REQUIREMENT: State how many lines in the rows below contain the word "from", and reply with that number alone.

═════ SUPPLIED ENTRIES ═════

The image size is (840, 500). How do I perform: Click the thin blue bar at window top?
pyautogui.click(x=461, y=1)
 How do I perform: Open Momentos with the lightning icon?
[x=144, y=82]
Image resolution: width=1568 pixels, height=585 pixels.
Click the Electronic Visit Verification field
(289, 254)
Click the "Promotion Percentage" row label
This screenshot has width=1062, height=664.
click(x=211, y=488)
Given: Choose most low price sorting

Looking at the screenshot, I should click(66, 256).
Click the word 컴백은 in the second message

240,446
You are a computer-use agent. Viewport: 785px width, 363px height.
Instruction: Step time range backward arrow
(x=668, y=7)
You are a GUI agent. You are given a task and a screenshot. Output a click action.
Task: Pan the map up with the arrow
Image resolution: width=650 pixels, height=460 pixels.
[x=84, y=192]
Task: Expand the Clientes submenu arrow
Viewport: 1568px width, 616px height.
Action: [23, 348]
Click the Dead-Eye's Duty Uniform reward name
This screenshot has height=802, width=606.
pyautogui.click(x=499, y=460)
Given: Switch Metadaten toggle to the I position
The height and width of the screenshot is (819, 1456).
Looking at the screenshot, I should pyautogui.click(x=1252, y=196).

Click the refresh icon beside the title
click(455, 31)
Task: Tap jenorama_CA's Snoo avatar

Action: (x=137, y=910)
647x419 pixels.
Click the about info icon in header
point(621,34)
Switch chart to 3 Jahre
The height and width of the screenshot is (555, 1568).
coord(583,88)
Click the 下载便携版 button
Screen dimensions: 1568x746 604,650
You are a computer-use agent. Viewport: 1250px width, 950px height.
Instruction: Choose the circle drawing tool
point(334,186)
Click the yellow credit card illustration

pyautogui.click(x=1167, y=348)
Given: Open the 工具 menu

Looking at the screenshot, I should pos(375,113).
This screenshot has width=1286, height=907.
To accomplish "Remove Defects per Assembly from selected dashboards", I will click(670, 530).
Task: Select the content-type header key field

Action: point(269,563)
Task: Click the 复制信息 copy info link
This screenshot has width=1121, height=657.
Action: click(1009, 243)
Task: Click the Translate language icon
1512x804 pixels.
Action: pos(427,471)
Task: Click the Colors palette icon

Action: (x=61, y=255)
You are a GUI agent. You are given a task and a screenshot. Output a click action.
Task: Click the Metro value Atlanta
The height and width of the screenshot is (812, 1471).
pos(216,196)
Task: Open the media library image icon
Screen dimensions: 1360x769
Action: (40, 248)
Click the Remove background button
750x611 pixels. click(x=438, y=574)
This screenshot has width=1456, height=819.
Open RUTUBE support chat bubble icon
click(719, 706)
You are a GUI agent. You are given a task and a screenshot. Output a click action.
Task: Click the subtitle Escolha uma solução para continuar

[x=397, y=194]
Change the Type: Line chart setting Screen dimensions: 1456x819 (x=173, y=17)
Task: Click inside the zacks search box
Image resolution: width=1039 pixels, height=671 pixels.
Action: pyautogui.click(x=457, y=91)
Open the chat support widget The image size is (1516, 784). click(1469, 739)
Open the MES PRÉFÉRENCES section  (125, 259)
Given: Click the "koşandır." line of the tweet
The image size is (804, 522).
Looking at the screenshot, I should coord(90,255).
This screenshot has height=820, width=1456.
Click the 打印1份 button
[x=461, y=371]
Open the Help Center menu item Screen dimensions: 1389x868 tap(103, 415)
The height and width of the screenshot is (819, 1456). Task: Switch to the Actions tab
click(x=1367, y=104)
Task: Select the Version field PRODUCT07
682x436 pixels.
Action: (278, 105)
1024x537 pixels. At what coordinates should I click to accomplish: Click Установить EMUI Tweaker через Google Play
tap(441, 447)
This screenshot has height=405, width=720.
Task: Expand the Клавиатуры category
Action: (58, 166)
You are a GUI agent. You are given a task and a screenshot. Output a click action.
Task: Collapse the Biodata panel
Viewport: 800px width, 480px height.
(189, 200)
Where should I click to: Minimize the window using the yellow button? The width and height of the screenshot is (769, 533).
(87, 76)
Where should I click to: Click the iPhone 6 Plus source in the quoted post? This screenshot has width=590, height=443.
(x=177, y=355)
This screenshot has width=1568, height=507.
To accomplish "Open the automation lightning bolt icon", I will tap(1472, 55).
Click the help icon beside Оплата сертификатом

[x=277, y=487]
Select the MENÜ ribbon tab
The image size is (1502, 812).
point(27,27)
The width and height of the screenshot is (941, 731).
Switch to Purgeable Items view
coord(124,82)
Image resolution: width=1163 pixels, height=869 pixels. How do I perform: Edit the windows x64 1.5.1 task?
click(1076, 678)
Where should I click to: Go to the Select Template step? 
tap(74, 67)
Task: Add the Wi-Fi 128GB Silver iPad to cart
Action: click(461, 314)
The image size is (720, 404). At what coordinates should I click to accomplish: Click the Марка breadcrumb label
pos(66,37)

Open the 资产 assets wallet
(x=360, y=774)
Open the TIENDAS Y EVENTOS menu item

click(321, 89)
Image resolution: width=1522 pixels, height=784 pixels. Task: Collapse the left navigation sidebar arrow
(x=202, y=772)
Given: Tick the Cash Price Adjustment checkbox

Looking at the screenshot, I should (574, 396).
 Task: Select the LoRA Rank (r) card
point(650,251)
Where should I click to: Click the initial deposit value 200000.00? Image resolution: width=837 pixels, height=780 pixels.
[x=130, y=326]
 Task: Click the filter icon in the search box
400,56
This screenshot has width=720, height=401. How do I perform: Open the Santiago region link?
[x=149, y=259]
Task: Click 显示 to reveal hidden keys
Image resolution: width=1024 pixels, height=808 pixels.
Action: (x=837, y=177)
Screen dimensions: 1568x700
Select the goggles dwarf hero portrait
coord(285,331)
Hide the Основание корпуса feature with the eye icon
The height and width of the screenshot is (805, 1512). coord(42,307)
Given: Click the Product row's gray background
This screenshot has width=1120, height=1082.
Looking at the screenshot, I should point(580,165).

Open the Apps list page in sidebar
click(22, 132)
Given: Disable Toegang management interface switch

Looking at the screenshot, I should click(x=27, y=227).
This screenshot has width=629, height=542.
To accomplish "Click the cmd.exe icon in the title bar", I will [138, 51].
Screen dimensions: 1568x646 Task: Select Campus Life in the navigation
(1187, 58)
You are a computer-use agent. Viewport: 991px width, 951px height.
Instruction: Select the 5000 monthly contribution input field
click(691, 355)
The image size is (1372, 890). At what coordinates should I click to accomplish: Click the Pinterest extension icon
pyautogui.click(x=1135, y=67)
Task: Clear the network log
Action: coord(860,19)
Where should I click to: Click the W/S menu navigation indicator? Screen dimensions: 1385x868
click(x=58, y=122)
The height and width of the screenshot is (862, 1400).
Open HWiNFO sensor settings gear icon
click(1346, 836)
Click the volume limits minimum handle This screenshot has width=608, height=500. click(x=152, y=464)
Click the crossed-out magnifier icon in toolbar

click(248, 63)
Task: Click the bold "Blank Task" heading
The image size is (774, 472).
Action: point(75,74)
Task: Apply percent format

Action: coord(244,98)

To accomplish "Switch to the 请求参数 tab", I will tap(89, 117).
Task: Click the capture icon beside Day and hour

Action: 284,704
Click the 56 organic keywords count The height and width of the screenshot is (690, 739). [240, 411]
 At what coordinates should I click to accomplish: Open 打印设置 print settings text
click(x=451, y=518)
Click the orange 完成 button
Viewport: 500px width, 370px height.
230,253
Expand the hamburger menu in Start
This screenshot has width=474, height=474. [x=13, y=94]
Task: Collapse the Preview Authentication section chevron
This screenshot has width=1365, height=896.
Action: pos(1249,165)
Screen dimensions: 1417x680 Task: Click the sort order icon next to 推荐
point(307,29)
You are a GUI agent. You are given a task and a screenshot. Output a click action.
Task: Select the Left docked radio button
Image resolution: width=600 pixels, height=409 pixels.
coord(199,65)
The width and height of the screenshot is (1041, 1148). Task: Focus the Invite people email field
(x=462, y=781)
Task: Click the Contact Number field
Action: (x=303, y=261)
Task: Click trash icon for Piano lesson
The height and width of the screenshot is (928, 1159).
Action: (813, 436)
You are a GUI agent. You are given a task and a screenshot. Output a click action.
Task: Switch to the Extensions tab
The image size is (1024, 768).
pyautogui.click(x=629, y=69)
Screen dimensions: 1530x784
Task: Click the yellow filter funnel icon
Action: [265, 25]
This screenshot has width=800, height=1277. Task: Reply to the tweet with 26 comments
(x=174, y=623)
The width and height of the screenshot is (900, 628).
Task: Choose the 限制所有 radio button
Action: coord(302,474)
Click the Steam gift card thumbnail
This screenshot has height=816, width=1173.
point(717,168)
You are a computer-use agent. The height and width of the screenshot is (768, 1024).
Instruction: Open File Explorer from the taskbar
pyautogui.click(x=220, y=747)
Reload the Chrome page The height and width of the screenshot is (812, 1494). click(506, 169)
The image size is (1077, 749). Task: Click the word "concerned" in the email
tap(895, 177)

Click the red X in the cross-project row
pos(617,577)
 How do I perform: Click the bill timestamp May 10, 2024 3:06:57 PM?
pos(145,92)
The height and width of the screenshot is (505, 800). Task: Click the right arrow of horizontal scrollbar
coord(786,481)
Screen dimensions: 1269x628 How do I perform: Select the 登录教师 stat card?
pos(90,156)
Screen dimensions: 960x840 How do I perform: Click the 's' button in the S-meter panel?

═════

ANSWER IN FULL: 2